Input for this task: Begin

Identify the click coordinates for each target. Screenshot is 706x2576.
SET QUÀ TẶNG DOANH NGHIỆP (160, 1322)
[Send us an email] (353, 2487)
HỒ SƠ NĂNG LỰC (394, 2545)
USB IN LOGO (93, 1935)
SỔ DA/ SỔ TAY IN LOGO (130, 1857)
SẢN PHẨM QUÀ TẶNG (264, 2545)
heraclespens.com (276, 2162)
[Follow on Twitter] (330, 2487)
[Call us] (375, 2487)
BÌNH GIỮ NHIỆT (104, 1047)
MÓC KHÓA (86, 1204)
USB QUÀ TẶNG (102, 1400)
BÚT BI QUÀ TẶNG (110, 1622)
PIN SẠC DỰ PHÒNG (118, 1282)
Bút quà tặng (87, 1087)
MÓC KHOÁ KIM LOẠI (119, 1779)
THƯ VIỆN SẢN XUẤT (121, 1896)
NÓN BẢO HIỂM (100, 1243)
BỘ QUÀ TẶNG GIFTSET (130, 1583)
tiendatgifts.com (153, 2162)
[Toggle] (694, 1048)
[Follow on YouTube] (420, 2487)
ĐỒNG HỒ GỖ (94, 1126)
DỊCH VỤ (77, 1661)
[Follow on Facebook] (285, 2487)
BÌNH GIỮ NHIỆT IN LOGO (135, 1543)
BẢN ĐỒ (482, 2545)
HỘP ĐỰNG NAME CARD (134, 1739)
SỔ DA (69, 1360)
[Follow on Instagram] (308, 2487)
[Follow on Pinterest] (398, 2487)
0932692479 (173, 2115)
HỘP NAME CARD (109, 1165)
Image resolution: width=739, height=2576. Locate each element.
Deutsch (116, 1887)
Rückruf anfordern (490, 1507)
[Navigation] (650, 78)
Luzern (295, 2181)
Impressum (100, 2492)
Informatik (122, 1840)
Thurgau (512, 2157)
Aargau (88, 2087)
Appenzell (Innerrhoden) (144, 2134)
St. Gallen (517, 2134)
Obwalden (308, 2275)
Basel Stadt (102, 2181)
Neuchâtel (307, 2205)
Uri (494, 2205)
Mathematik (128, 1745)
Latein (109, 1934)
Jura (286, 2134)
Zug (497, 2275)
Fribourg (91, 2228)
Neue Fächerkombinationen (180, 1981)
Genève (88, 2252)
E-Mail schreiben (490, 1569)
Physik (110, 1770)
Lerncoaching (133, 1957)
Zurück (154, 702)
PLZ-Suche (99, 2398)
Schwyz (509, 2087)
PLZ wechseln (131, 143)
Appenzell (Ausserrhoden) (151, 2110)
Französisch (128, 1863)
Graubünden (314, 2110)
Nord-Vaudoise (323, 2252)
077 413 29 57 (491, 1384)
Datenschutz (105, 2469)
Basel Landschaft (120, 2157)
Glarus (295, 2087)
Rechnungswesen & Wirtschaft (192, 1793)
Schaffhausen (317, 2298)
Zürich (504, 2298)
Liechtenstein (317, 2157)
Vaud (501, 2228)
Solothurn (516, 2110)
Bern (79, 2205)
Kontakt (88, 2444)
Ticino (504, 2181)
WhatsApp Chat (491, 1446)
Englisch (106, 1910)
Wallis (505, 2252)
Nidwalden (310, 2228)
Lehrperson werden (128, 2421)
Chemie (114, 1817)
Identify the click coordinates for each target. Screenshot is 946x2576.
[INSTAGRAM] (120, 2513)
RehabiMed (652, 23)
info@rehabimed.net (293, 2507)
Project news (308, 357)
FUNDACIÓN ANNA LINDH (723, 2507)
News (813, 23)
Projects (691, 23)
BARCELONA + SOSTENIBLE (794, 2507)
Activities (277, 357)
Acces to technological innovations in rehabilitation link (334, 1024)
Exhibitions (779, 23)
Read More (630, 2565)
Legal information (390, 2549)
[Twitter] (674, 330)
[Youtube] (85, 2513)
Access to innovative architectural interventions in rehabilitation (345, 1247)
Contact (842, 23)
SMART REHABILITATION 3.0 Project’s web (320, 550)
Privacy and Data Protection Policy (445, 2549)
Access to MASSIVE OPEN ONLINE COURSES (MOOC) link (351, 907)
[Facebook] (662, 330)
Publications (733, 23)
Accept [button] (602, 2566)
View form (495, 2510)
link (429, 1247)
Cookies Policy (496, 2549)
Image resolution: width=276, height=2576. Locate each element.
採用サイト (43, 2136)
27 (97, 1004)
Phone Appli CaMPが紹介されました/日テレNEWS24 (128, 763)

Input for this task: End

▸ What is needed
Retype exactly, and only, the lines from the line holding "View form (495, 2510)" through the last line of the data; both of those lines count.

▸ Exercise solution
View form (495, 2510)
link (429, 1247)
Cookies Policy (496, 2549)
Image resolution: width=276, height=2576. Locate each element.
採用サイト (43, 2136)
27 (97, 1004)
Phone Appli CaMPが紹介されました/日テレNEWS24 (128, 763)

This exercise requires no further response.